Bandscheibenvorfall: OP oder konservative Therapie? |

Neun von zehn Patienten mit einem Bandscheibenvorfall an der Lendenwirbelsäule können zwischen Operation und konservativer Therapie wählen. Die Langzeitergebnisse sind vergleichbar. «Beide Methoden liefern nach einem Jahr gleich gute Ergebnisse; allerdings sind operierte Patienten schneller beschwerdefrei», sagte Professor Dr. Bernhard Meyer vom Klinikum rechts der Isar bei einer Pressekonferenz auf der Neurowoche in München. Die Rate ernster Komplikationen sei bei beiden Varianten mit 2 bis 4 Prozent gering.
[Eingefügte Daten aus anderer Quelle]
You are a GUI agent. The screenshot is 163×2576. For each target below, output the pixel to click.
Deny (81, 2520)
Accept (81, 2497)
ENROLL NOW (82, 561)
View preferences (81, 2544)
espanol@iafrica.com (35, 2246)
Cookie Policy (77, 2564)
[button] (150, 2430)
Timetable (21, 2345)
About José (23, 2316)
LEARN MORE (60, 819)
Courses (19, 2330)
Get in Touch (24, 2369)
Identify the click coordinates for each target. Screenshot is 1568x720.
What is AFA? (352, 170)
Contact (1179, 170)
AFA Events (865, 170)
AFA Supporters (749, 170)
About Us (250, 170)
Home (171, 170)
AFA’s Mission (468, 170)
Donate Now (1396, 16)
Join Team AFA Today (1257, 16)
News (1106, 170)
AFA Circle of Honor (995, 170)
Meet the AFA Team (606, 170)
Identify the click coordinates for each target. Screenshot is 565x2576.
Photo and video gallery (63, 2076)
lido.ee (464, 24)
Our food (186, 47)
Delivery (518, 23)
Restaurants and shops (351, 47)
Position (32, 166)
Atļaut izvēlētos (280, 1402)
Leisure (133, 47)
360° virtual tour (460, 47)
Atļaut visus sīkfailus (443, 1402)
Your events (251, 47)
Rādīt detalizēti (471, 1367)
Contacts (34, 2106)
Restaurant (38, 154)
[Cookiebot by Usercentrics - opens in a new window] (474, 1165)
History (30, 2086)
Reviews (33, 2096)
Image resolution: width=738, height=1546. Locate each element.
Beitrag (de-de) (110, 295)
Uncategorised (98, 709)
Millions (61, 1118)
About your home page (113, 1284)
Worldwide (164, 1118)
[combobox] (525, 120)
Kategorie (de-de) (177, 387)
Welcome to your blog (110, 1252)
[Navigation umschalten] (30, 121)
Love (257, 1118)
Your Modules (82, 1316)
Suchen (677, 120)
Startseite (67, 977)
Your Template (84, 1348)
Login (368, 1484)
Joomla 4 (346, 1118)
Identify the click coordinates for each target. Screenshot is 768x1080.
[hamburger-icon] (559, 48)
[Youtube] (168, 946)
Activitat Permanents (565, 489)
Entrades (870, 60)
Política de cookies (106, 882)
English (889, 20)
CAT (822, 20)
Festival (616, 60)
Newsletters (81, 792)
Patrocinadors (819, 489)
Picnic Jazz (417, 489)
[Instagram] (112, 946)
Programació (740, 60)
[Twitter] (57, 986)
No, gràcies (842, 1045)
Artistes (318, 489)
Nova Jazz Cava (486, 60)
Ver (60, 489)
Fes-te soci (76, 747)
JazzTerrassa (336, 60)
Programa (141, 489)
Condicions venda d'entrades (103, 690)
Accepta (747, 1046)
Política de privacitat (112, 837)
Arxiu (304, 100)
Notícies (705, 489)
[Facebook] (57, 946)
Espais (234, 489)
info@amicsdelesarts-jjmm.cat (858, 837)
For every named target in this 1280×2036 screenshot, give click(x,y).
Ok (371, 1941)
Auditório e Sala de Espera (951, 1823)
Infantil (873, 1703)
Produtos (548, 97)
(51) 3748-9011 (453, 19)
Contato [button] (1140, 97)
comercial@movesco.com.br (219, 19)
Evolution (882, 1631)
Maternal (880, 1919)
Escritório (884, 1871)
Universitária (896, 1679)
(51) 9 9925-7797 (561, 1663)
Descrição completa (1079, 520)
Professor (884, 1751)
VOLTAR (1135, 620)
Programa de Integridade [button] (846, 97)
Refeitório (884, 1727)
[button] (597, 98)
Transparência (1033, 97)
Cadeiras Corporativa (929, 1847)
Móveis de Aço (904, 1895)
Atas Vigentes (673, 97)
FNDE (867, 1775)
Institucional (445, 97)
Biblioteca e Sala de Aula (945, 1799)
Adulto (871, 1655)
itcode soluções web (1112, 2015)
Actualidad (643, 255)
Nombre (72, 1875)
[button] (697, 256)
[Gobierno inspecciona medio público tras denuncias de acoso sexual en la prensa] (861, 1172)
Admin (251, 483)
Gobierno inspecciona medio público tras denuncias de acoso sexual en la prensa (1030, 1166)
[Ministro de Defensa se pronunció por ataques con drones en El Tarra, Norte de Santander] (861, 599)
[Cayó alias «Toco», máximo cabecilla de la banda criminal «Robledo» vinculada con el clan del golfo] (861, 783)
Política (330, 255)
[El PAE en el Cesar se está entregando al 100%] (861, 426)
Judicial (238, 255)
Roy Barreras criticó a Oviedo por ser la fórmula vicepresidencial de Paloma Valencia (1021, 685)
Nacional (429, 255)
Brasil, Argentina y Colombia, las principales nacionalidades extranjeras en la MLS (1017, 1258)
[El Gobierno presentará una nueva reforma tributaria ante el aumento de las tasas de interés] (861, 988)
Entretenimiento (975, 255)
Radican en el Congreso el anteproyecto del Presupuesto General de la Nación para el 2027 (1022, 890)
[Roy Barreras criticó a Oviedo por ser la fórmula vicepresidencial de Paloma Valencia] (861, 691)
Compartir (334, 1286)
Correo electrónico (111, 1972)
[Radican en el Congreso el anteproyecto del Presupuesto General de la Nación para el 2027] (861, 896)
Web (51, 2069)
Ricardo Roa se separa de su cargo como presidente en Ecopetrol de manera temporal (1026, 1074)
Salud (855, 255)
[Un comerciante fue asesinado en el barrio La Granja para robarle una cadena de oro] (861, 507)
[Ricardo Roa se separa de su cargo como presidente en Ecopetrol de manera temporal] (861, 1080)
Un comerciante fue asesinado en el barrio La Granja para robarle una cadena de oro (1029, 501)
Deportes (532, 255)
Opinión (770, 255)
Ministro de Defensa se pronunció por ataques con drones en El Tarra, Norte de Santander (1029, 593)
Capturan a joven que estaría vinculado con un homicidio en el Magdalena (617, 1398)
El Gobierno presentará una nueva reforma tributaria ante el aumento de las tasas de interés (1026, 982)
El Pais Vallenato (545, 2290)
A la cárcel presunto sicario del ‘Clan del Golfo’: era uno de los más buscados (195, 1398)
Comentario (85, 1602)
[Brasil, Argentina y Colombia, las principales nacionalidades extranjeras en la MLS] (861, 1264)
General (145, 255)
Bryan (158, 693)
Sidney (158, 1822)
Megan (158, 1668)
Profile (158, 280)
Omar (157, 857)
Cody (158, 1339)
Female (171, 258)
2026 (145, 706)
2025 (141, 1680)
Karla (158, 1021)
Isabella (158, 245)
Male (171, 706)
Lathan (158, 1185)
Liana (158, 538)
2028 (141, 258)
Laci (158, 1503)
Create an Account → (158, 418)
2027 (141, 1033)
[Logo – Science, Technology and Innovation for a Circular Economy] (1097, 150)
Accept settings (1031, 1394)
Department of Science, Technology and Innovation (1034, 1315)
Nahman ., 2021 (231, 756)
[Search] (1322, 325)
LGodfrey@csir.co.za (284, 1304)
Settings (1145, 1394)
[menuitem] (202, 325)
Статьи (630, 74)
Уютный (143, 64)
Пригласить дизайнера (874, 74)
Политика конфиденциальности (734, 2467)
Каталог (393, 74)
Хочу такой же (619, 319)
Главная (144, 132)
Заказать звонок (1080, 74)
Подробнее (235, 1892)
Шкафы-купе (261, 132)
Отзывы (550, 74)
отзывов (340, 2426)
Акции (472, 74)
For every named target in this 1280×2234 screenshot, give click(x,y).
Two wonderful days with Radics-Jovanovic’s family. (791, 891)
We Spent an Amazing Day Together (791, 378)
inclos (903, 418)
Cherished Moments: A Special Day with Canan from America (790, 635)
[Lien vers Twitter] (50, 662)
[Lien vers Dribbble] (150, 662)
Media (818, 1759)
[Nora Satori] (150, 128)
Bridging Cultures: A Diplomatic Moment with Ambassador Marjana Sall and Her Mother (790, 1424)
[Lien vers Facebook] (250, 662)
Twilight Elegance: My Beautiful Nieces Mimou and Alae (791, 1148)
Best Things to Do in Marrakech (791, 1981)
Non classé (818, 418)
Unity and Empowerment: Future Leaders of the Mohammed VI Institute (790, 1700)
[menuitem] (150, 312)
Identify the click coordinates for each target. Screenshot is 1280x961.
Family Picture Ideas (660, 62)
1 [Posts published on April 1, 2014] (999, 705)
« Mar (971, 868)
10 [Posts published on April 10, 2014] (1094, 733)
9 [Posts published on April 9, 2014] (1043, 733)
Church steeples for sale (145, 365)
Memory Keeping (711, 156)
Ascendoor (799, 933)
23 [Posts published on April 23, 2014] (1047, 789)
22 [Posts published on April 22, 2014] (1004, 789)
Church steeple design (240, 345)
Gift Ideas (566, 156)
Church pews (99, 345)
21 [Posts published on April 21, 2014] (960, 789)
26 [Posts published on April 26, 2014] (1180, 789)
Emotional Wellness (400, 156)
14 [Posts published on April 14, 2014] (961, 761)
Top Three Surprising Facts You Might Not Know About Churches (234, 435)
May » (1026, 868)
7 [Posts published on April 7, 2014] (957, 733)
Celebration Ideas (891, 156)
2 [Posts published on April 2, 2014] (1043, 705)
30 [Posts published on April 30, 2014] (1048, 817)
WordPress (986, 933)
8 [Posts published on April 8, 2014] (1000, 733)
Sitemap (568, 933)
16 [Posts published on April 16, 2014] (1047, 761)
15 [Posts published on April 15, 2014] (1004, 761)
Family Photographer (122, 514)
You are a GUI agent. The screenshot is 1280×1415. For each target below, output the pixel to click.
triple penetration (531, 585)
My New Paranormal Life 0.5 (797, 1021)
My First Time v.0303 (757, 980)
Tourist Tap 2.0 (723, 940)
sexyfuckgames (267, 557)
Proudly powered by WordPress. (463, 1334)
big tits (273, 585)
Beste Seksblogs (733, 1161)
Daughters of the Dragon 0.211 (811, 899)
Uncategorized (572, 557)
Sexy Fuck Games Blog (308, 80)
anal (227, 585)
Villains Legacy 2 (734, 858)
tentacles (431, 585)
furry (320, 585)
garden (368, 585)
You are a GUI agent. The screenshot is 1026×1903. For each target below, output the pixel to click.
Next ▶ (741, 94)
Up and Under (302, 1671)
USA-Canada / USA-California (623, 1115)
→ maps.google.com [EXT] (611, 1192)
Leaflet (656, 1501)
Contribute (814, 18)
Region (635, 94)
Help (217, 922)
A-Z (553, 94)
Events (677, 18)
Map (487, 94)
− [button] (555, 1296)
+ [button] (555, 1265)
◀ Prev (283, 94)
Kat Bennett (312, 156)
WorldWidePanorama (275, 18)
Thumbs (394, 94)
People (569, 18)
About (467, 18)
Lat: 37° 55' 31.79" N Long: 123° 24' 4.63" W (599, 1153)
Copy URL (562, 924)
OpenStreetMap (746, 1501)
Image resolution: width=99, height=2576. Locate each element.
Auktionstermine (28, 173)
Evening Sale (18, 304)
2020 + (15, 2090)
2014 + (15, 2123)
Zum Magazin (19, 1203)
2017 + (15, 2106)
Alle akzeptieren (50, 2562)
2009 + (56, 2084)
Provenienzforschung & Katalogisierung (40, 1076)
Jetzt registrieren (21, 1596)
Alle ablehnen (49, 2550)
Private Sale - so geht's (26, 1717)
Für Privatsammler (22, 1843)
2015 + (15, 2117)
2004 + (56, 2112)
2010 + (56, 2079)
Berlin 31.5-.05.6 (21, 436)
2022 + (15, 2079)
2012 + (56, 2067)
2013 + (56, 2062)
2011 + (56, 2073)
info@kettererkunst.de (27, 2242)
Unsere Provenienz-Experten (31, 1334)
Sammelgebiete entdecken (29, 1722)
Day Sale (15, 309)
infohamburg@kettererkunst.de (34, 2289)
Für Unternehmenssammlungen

Eine sofortige Operation sei bei einem Bandscheibenvorfall nur selten nötig, zum Beispiel wenn Lähmungserscheinungen auftreten oder der Patient Blase oder Darm nicht mehr kontrollieren kann, sagte der Neurochirurg. Wenn keine neurologischen Ausfälle vorliegen, seien konservative Therapien die Methode der ersten Wahl. Dies gelte auch für Patienten mit leichten Lähmungen. Bei etwa 80 Prozent würden die Lähmungen verschwinden, egal ob die Patienten operiert oder konservativ behandelt werden.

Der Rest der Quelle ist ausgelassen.